**Task requirements:**
Return the full listing unchanged, apart from leaving out its images.

|---|

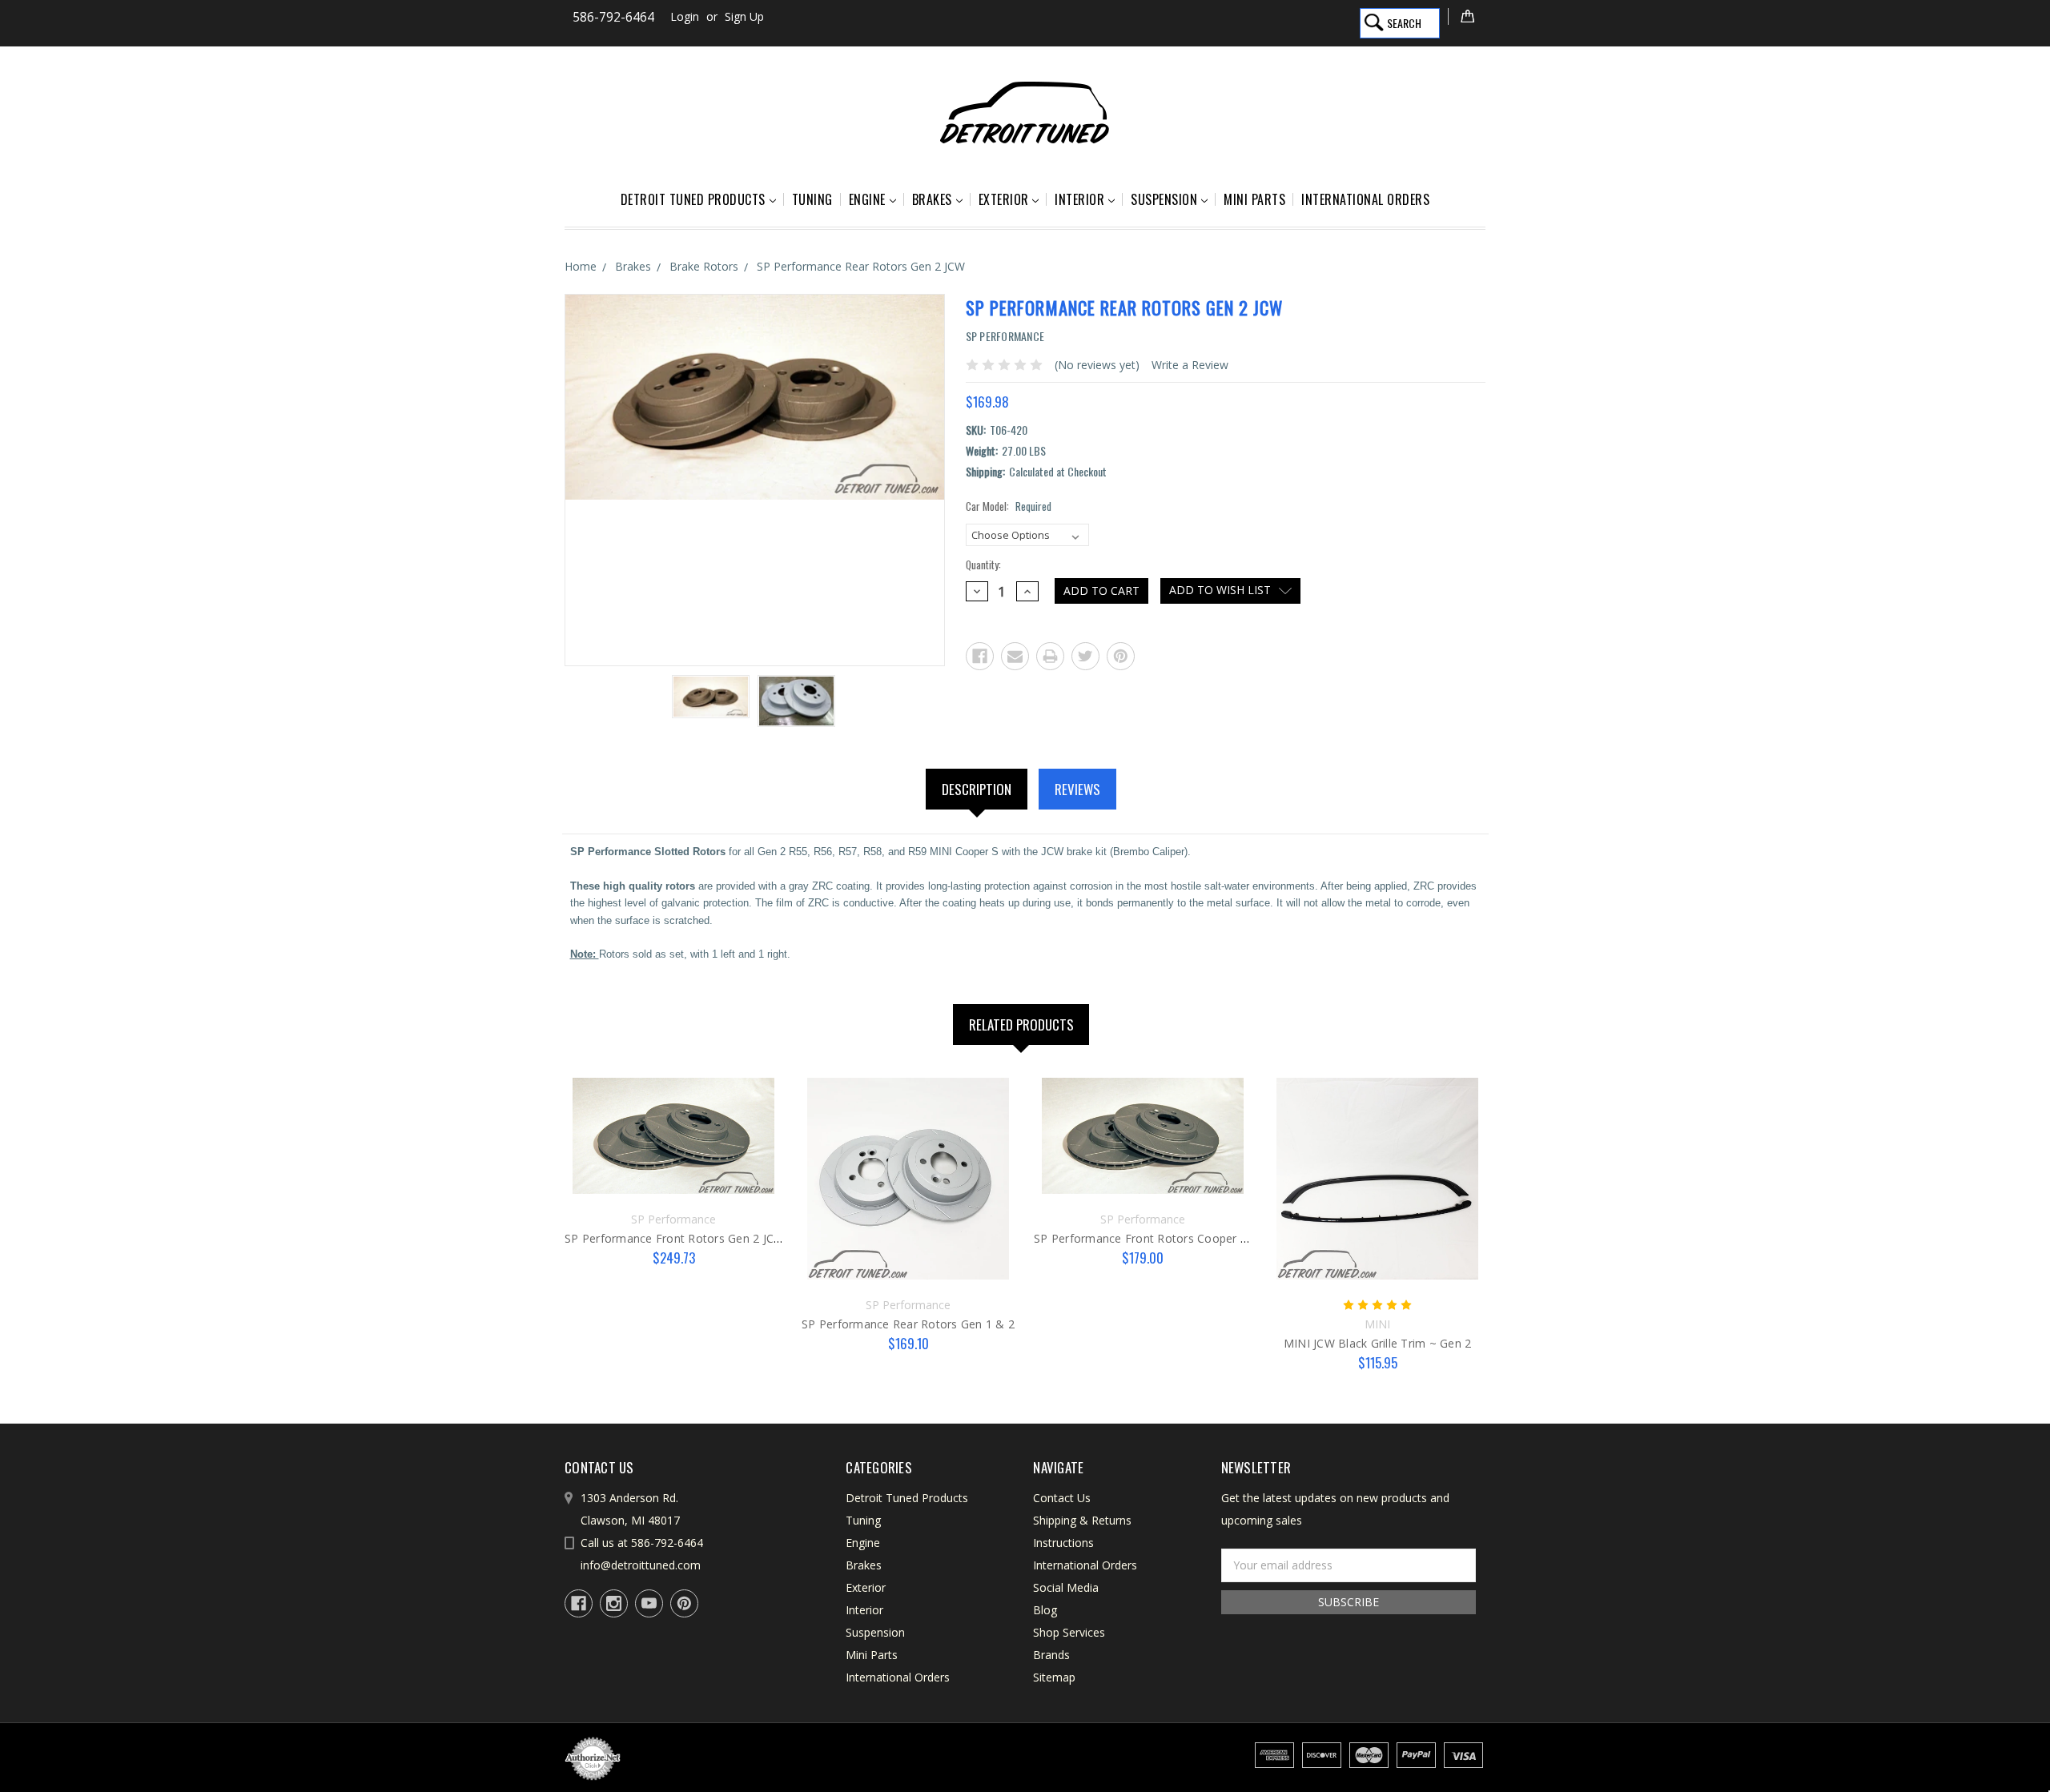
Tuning (812, 199)
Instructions (1063, 1542)
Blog (1045, 1609)
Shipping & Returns (1082, 1520)
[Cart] (1467, 16)
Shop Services (1069, 1632)
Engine (867, 199)
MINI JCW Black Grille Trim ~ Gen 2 (1378, 1343)
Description (976, 789)
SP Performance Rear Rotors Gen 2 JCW (861, 266)
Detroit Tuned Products (693, 199)
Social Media (1066, 1587)
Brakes (932, 199)
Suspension (1164, 199)
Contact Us (1062, 1497)
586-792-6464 (613, 17)
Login (684, 16)
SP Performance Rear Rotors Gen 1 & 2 (908, 1324)
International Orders (1365, 199)
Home (581, 266)
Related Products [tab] (1021, 1025)
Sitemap (1054, 1677)
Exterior (1004, 199)
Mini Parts (1254, 199)
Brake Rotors (703, 266)
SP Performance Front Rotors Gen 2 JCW (674, 1238)
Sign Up (744, 16)
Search (1404, 22)
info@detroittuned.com (641, 1565)
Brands (1051, 1654)
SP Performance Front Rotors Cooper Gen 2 (1153, 1238)
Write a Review (1190, 364)
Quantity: (983, 565)
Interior (1079, 199)
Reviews (1077, 789)
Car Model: (1008, 506)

|---|

**Completed task:**
Tuning (812, 199)
Instructions (1063, 1542)
Blog (1045, 1609)
Shipping & Returns (1082, 1520)
[Cart] (1467, 16)
Shop Services (1069, 1632)
Engine (867, 199)
MINI JCW Black Grille Trim ~ Gen 2 (1378, 1343)
Description (976, 789)
SP Performance Rear Rotors Gen 2 JCW (861, 266)
Detroit Tuned Products (693, 199)
Social Media (1066, 1587)
Brakes (932, 199)
Suspension (1164, 199)
Contact Us (1062, 1497)
586-792-6464 (613, 17)
Login (684, 16)
SP Performance Rear Rotors Gen 1 & 2 (908, 1324)
International Orders (1365, 199)
Home (581, 266)
Related Products [tab] (1021, 1025)
Sitemap (1054, 1677)
Exterior (1004, 199)
Mini Parts (1254, 199)
Brake Rotors (703, 266)
SP Performance Front Rotors Gen 2 JCW (674, 1238)
Sign Up (744, 16)
Search (1404, 22)
info@detroittuned.com (641, 1565)
Brands (1051, 1654)
SP Performance Front Rotors Cooper Gen 2 (1153, 1238)
Write a Review (1190, 364)
Quantity: (983, 565)
Interior (1079, 199)
Reviews (1077, 789)
Car Model: (1008, 506)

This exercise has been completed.